It’s difficult to pinpoint when the shift away from trying began. Displaying effort use to be a positive trait. People would brag about the work they put into an accomplishment and be admired for their grit and labor. Then, Dean Martin appeared.

Dean Martin came across as an effortless trendsetter. While entertaining, he never seemed to be prepared, serious-minded, or particularly interested. The reality, however, is that Dean toiled and prepared to appear so at ease. He practiced delivering on-liners that sounded as though they were off-the-cuff and he honed the character of a care-free guy who’s had one Jack Daniels too many.

Like any repetitive behavior, years of pretending to “not try” led Dean to no longer have to try. The character he portrayed could be turned on and off without thought. Daoists call this wei-wu-wei, or “action without action.” Distinctly different from the post-ironic view that belittles earnest efforts, wei-wu-wei integrates the body and mind into a state of being where our actions are effortlessly in alignment with optimal effectiveness.

In the action of no-action (wu-wei), a cardinal aspect of the true creative process is set forth.
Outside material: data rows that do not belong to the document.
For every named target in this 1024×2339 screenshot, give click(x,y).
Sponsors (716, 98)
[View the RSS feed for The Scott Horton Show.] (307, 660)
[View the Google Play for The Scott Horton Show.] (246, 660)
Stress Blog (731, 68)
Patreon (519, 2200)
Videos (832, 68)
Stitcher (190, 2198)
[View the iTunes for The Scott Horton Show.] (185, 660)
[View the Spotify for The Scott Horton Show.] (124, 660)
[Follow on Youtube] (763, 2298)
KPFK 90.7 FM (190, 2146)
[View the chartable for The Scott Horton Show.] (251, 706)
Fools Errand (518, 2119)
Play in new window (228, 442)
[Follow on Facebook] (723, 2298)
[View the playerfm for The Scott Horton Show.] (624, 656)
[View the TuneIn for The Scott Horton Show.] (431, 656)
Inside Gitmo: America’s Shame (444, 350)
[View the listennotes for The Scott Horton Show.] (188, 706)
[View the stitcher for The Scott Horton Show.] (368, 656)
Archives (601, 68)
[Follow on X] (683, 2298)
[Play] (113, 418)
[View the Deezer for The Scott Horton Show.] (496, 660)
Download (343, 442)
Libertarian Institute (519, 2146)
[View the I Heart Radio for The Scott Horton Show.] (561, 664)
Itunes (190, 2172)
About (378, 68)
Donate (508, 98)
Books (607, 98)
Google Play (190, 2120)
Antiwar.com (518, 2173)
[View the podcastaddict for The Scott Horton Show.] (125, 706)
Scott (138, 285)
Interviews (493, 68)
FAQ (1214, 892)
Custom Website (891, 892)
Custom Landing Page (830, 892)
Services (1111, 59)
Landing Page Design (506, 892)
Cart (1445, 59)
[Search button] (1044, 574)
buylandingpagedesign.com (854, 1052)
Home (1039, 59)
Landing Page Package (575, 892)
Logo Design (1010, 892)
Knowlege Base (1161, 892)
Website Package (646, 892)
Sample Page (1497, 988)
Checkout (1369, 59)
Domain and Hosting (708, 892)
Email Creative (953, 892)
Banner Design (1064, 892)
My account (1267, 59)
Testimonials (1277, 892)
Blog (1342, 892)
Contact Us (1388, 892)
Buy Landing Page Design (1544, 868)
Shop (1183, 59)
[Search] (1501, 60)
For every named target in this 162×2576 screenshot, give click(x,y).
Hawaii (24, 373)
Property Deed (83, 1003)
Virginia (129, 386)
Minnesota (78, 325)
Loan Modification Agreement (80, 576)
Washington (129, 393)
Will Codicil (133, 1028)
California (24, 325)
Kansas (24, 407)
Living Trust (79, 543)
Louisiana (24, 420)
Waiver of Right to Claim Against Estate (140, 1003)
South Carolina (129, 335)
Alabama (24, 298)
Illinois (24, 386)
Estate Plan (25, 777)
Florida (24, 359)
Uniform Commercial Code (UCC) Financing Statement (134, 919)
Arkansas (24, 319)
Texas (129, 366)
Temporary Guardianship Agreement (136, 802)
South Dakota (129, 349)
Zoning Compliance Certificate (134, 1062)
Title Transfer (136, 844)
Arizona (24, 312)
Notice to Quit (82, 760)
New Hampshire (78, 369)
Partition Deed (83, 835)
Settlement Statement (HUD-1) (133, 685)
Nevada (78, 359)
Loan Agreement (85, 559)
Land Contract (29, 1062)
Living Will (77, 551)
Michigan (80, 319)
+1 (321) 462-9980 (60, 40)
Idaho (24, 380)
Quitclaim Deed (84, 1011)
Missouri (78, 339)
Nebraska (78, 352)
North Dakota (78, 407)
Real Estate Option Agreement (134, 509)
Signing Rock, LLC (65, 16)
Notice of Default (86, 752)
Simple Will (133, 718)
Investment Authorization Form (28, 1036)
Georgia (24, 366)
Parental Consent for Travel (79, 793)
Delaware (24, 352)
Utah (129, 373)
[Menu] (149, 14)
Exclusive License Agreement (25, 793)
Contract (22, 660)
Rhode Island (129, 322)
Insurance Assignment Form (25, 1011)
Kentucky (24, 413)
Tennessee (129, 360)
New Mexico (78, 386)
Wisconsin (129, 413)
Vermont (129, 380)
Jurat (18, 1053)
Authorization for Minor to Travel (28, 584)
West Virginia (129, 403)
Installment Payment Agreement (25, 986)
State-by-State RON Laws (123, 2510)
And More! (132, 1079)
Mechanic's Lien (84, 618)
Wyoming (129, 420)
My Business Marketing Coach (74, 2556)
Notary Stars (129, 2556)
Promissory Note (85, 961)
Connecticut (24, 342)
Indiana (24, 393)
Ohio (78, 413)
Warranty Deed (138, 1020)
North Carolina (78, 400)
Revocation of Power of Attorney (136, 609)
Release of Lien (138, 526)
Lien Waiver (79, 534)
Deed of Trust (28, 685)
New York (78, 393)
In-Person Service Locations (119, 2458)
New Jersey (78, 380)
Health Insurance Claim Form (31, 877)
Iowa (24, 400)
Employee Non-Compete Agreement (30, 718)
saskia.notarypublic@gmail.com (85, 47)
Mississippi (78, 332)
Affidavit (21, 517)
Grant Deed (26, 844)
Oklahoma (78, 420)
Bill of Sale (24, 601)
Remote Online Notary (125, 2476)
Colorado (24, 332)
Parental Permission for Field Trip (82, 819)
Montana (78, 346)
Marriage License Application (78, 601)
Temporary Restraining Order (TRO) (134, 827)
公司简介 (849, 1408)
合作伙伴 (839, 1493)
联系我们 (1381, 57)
In wu-wei, the mind is silenced and the work is allowed to express itself. – John Daido Loori

We are not born with a wei-wu-wei mentality. To attain it, ancient texts suggest simply relaxing into a harmony with nature. That is fine for some, but tranquility does not come naturally to most of us. Therefore, I recommend the non-post-irony approach to more actively “not try.”

For me to “effortlessly align my thoughts with my actions,” I need practice. Like Dean Martin “flubbing” the words to his songs, we need to rehearse until our actions and reactions are occurring on an almost unconscious level. Once we’ve put in our 10,000 hours, as Malcolm Gladwell famously wrote, we can then authentically “not try” to the best of our abilities and simply be.

While we are searching for our inner Dean Martin, let’s also remember our role as leader. You are doing your team a disservice if your goal is to appear infallible, unblemished, or overly nonchalant. If you’re successful in becoming “a Dean” then you won’t be viewed as approachable or relatable. If you fail, you will be seen as an insecure fraud.

Master the art of balancing Dean Martin-esque wei-wu-wei-ism with displays of hard work. Support a culture where trying is admirable and effort is rewarded. Where people can see the drive behind your “innate aptitude.” And where post-irony is reserved for one’s taste in music… while keeping in mind that there’s nothing ironic about loving Dean.